— Requirements —
A. In the email about XML parsers, which attack does the reply say was discussed at least a dozen years ago?
B. Continue the email about XML parsers, picking up after its final line.

— Quoted passage —

+-------+

Re:  RE: XML parsers use what computational power?
I think we had this conversation at least a dozen years ago, in 
conversation about the million-laughs attack.

As attack surface area goes, entity resolution isn't exactly drastic. 
It's not hard to apply a minor amount of defensive programming to halt 
this attack.  It's also an extremely dull attack, a denial of service at 
best.

While I recognize that you are compiling rules for an extremely 
conservative audience, I often worry that they and their experts fear 
their own shadows most of all.  Perhaps they should stick to plain 
unformatted text 'processed' by humans with security clearances?

Thanks,
Simon

On 4/10/13 5:43 AM, Costello, Roger L. wrote:
> Hi Folks,
>
> Resolving these entities:
>
> <!ENTITY ha1 "ha"> <!ENTITY ha2 "&ha1;&ha1;"> ... <!ENTITY ha128
> "&ha127;&ha127;">
>
> requires an amount of memory that is exponential to the number of
> entities.
>
> Therefore an XML parser requires more computational power than a
> linear bounded automata [1]. Furthermore:
>
> Linear bounded automata are acceptors for the class of
> context-sensitive languages. [1]
>
> Therefore XML is more powerful than a context-sensitive language.

+-------+

— Supplied information —
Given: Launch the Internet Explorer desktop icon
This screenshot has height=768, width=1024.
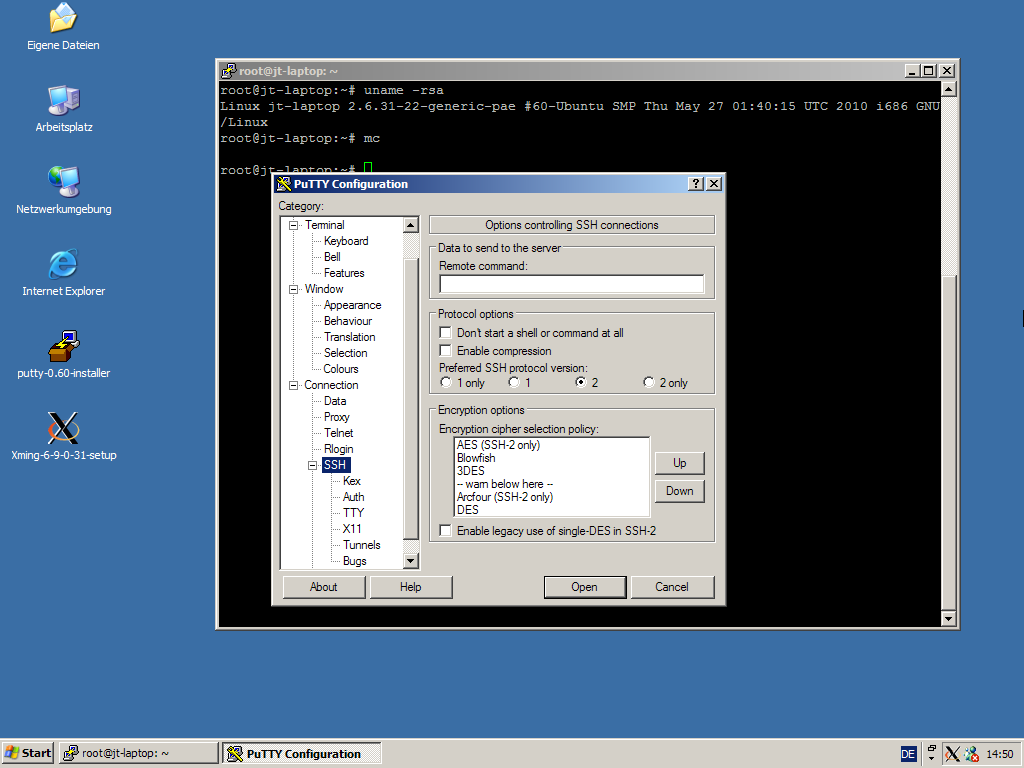Looking at the screenshot, I should coord(63,264).
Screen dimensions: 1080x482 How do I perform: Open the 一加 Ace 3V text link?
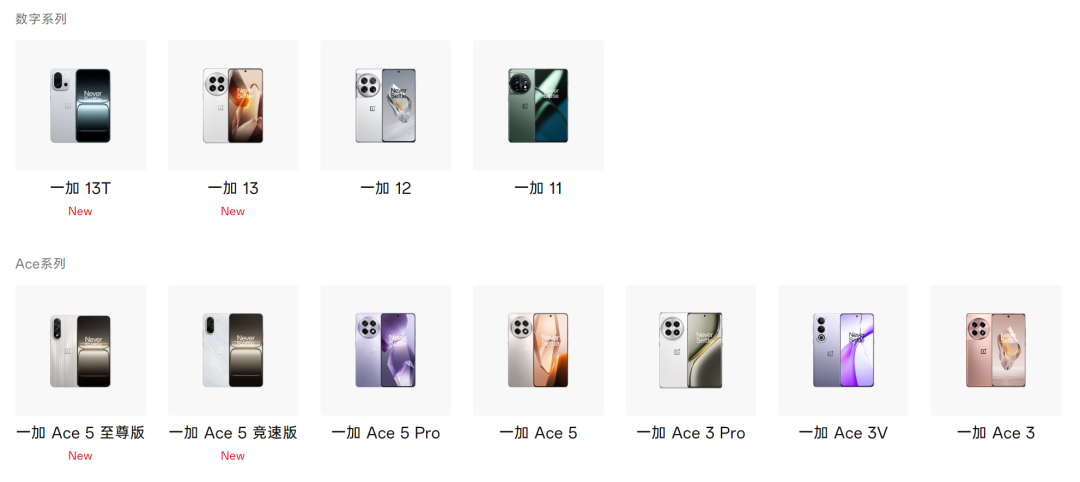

+-------+

— Expected outputs —
A. The million-laughs attack.

B.
>
> Experts recommend [2] that an input language not require more
> computational power than a deterministic pushdown automata. The XML
> language requires much more computational power than this.
>
> Therefore, XML as an input language is too complex. It requires too
> much computational power. It's attack surface is too large (as
> evidenced by the dozens (hundreds) of vulnerabilities exposed in the
> last decade).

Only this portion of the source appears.